For instance, we have:

  • completely upgraded the core network infrastructure — twice;
  • continued over time to replace all network access devices from hubs to first- and then third-generation switches on the Pittsburgh campus;
  • implemented network authentication (protocol 802.1x) for student residences and public areas for a common mechanism between wired and wireless;
  • built a campus-wide wireless network infrastructure with 802.11b (11 megabits per second), upgraded to support 802.11a,g,n (50-100 megabits per second) and currently are upgrading to support 802.11ac (1 gigabit per second);
  • regularly invested in increased bandwidth to the Internet to stay ahead of user demand;
  • implemented high-speed connections to research networks such as Internet2, NLR and ESNet;
  • placed every department and unit behind network firewalls to enhance PittNet security;
  • upgraded the PittNet border routers that provide connections to commodity Internet and research networks, and
  • upgraded the speed of the network connections to the regional campuses.

In just the past three years, the University has invested almost $34 million in network infrastructure upgrades.

Network dependence and the need for redundancy

In 2015, the University’s network is not a convenience, but a necessity. On a daily basis, Pitt uses the network for student financial transactions, student coursework, payroll, electronic grant submissions, email communications with research colleagues and collaborators around the world, research data transfers and much more.

If the network were to go down today, it would be like hitting the brakes on the University; therefore, we continue to make significant investments in both the infrastructure and redundancy. All key areas of the Pitt network today have some level of redundancy.
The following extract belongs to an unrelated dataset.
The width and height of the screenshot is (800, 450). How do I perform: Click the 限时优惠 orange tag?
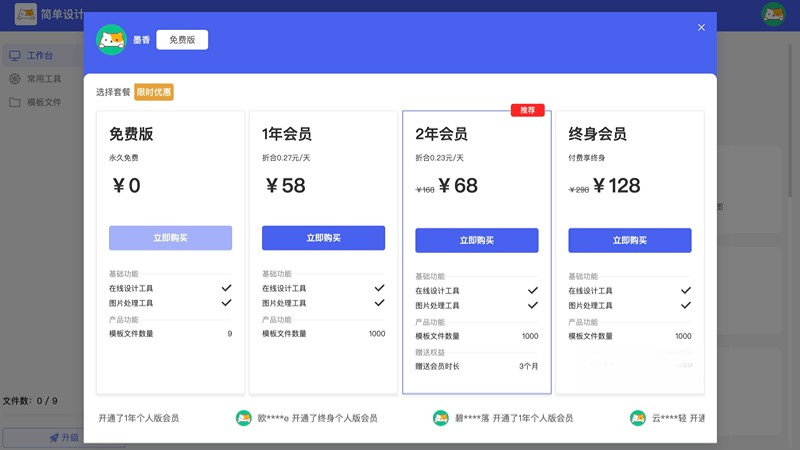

For example, we have two connections to the Internet, and there are core network routers in almost every major building on the Pittsburgh campus that are connected to at least two other core buildings on campus. Two diverse network paths have been established from the Network Operations Center (NOC) to campus. And because it houses the servers that provide enterprise and departmental services, the NOC has even greater redundancy built in.

Future network investment

Network investments continue with new acquisitions, maintenance and upgrades. CSSD soon will finish a $5.6 million project to replace nearly 5,000 wireless access points approaching end-of-life, for instance, and we are upgrading the cyberinfrastructure for research computing through a recently awarded $500,000 NSF grant.
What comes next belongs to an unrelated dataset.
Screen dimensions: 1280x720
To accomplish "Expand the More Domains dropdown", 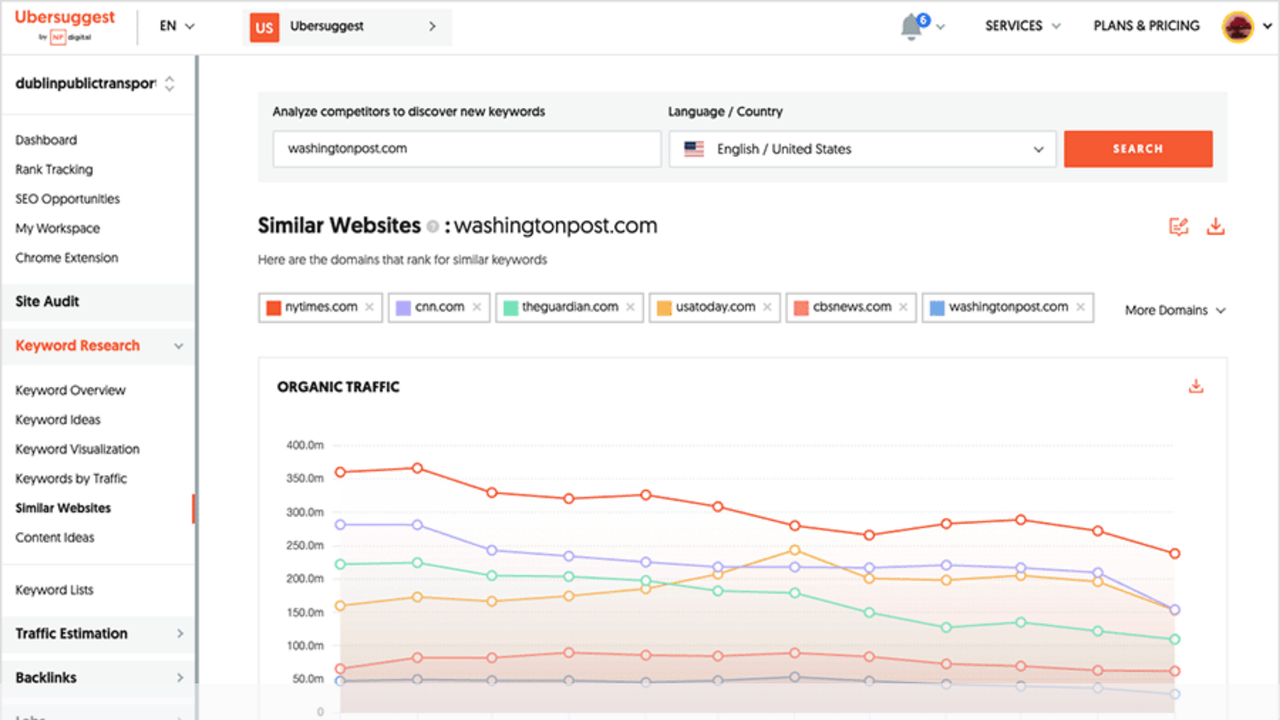I will click(x=1175, y=310).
Network hardware with new features is being released ever more quickly. CSSD continues to invest resources in network infrastructure and its security and user-based features to ensure that University faculty, staff and students have the foundation they need for innovative leaps in research, scholarship and education.

Joe Kinney is an enterprise architect in CSSD, helping to make the most effective and strategic use of the University’s IT assets.